# Task brief
Each record must reappear in the answer exactly as it is written.

# Exercise input
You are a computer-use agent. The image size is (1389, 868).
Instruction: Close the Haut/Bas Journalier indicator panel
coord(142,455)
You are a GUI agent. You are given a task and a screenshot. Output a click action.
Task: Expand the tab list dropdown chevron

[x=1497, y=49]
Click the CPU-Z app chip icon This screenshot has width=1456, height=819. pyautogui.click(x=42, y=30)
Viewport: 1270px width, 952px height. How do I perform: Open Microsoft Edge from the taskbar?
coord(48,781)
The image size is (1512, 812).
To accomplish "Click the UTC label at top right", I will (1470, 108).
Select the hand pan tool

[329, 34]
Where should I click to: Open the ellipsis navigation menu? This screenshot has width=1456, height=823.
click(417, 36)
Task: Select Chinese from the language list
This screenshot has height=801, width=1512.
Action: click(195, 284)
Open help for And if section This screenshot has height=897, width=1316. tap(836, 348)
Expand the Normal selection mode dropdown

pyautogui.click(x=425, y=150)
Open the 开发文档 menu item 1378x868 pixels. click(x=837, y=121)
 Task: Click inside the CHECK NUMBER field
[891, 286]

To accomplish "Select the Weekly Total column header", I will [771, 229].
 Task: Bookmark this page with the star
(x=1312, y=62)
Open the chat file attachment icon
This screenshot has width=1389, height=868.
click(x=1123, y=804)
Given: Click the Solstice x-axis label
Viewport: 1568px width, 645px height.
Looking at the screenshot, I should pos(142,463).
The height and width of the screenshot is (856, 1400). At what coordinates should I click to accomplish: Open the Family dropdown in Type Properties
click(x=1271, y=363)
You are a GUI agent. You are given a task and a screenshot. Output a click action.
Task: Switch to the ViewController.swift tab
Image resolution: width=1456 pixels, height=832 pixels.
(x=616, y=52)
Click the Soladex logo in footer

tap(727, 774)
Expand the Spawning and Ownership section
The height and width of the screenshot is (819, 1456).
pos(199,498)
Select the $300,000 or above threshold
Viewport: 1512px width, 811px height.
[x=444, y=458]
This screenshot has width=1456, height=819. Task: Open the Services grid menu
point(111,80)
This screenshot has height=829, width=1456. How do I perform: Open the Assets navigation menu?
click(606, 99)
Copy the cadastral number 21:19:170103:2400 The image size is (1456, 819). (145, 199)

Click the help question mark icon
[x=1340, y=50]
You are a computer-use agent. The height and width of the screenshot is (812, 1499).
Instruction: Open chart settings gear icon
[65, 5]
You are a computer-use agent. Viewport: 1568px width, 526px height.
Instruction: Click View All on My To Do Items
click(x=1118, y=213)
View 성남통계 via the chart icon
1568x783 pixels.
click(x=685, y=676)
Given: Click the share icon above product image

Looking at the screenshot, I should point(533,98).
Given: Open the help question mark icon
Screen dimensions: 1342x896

# Exercise solution
You are a computer-use agent. The image size is (1389, 868).
Instruction: Close the Haut/Bas Journalier indicator panel
coord(142,455)
You are a GUI agent. You are given a task and a screenshot. Output a click action.
Task: Expand the tab list dropdown chevron

[x=1497, y=49]
Click the CPU-Z app chip icon This screenshot has width=1456, height=819. pyautogui.click(x=42, y=30)
Viewport: 1270px width, 952px height. How do I perform: Open Microsoft Edge from the taskbar?
coord(48,781)
The image size is (1512, 812).
To accomplish "Click the UTC label at top right", I will (1470, 108).
Select the hand pan tool

[329, 34]
Where should I click to: Open the ellipsis navigation menu? This screenshot has width=1456, height=823.
click(417, 36)
Task: Select Chinese from the language list
This screenshot has height=801, width=1512.
Action: click(195, 284)
Open help for And if section This screenshot has height=897, width=1316. tap(836, 348)
Expand the Normal selection mode dropdown

pyautogui.click(x=425, y=150)
Open the 开发文档 menu item 1378x868 pixels. click(x=837, y=121)
 Task: Click inside the CHECK NUMBER field
[891, 286]

To accomplish "Select the Weekly Total column header", I will [771, 229].
 Task: Bookmark this page with the star
(x=1312, y=62)
Open the chat file attachment icon
This screenshot has width=1389, height=868.
click(x=1123, y=804)
Given: Click the Solstice x-axis label
Viewport: 1568px width, 645px height.
Looking at the screenshot, I should pos(142,463).
The height and width of the screenshot is (856, 1400). At what coordinates should I click to accomplish: Open the Family dropdown in Type Properties
click(x=1271, y=363)
You are a GUI agent. You are given a task and a screenshot. Output a click action.
Task: Switch to the ViewController.swift tab
Image resolution: width=1456 pixels, height=832 pixels.
(x=616, y=52)
Click the Soladex logo in footer

tap(727, 774)
Expand the Spawning and Ownership section
The height and width of the screenshot is (819, 1456).
pos(199,498)
Select the $300,000 or above threshold
Viewport: 1512px width, 811px height.
[x=444, y=458]
This screenshot has width=1456, height=819. Task: Open the Services grid menu
point(111,80)
This screenshot has height=829, width=1456. How do I perform: Open the Assets navigation menu?
click(606, 99)
Copy the cadastral number 21:19:170103:2400 The image size is (1456, 819). (145, 199)

Click the help question mark icon
[x=1340, y=50]
You are a computer-use agent. The height and width of the screenshot is (812, 1499).
Instruction: Open chart settings gear icon
[65, 5]
You are a computer-use agent. Viewport: 1568px width, 526px height.
Instruction: Click View All on My To Do Items
click(x=1118, y=213)
View 성남통계 via the chart icon
1568x783 pixels.
click(x=685, y=676)
Given: Click the share icon above product image

Looking at the screenshot, I should point(533,98).
Given: Open the help question mark icon
Screen dimensions: 1342x896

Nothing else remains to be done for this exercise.